My big advice on doing the MA part is to do the part that you are assigned but still look at the whole body and ski/snow interaction as the followup questions will be in more detail.

We did not get to the 5 minute teaching.

Eric complains about the process

First off, my results (fail skiing / pass teaching) were a fair evaluation of my performance. I did not ski well enough to meet the bar.

I have two areas of complaint, and the come under the “not being set up to succeed” heading.

The first is in the preparation phase. I’ve looked at what PSIA-RM and PSIA-E require for their level 2 candidates, and it is has a lot more structure and waypoints. For example, PSIA-East requires that you get your CS1 (Children’s specialist 1) certification before for you go for level 2, which sounds like a very good idea to me.  PSIA-Rocky Mountain requires that you have a level 2 proficiency log, which would help to address the key concern of the candidates I talked with, which is their lack of understanding of what the level 2 skiing standards are. I am not looking for assurances that I will pass, but what I would like is for somebody to have said, “based on my understanding of the standard, I think your performance today meets/does not meet the level 2 standard” in a specific area.

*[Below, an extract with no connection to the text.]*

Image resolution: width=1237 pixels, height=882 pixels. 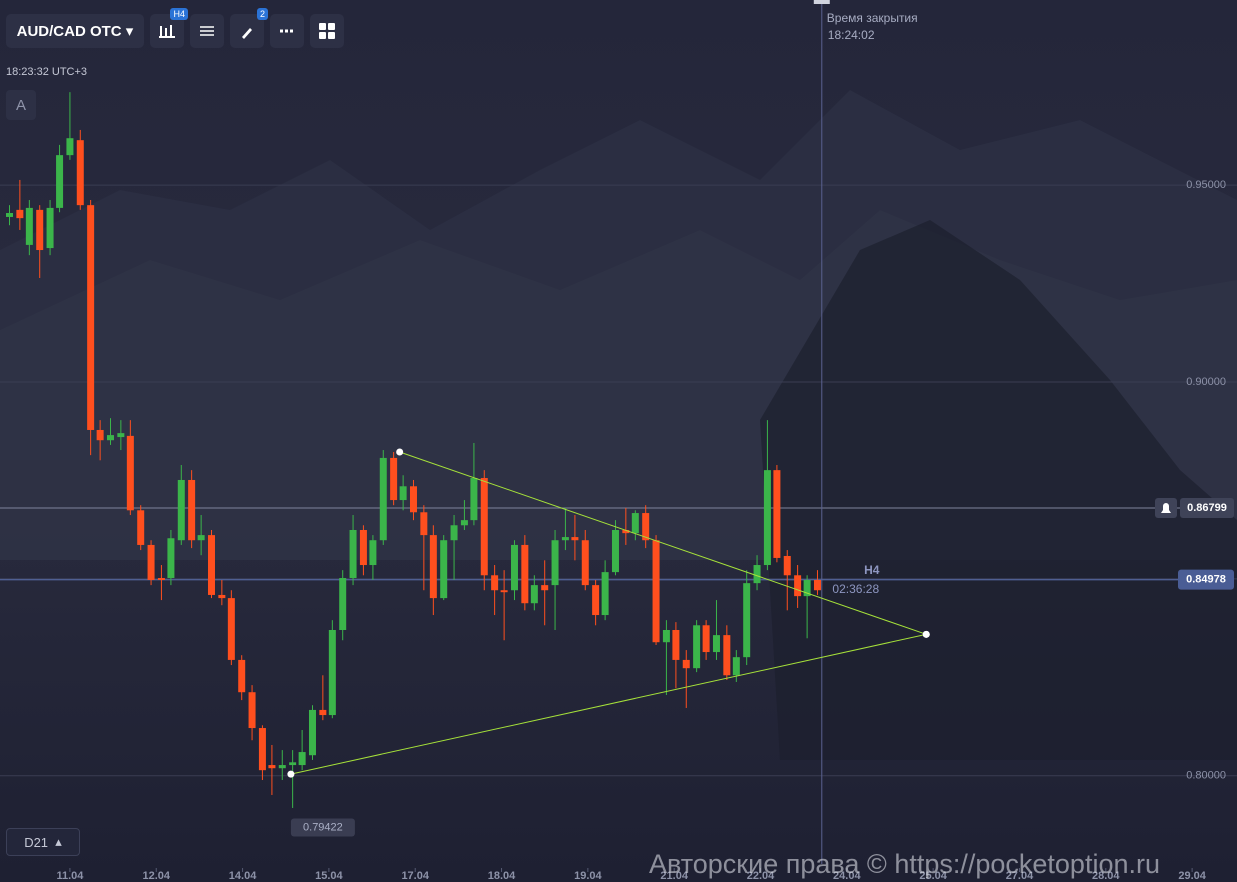 What do you see at coordinates (243, 876) in the screenshot?
I see `x-tick-label: 14.04` at bounding box center [243, 876].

Keeping this a mystery does not benefit anybody; what it means is that a lot of candidates are going to be disappointed. The pass rate in skiing for my group was less than 50%, and I’m sure the majority that failed would have preferred spending their time in a different way.

The second part is the actual examination. If PSIA-NW had more structure in preparation, this becomes less important, but I don’t understand the “no feedback” rule during the examination. Time constraints prevent extensive feedback, but you could easily do something like this:

  1. Candidates ski medium radius turns
  2. Examiners write down notes on their performance (they do this anyway)
  3. Examiners share observations relevant to their performance with respect to the standard (“Eric, you are skidding your turns rather than carving your turns”, “Steve, your center of mass is behind your base of support”).
  4. The rest of the exam day proceeds as it does now.

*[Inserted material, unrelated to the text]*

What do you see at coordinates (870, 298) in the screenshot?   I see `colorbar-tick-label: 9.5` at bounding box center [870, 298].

This gives the candidates a way to calibrate against the standard. As it was, I missed something I could have corrected if I was only told.

Looking at how other regions do exams, RM separates motion analysis from teaching as a separate module, and east breaks both teaching and skiing assessments into 3 separate parts, where you get credit for what you passed. This is a far better approach than the “all or nothing” approach that NW takes.

A couple of small points:

  1. At the end, the examiners hand out a score sheet with written notes and your pass/fail grade, then make themselves available either to congratulate you and hand out your certificate and pin, or discuss why you didn’t pass. If you did not pass, this is your chance to get more insight than the written notes. For some reason, the examiners do this without any notes of their own, which means that you really aren’t getting the insight that you could be getting.
  2. A group of candidates had a discussion about one of the task videos on the PSIA-NW site for level 2 skiing, and we were told that it was an old video and was out of date. This is really unacceptable; examiners get together to clinic several times, and it’s really cheap to grab video from them at the time. The lack of quality videos exacerbates the “I don’t know the standard” problem.

In summary, I did not think that PSIA-NW served me well as a member during the certification process. A little bit more structure would help the learning structure considerably.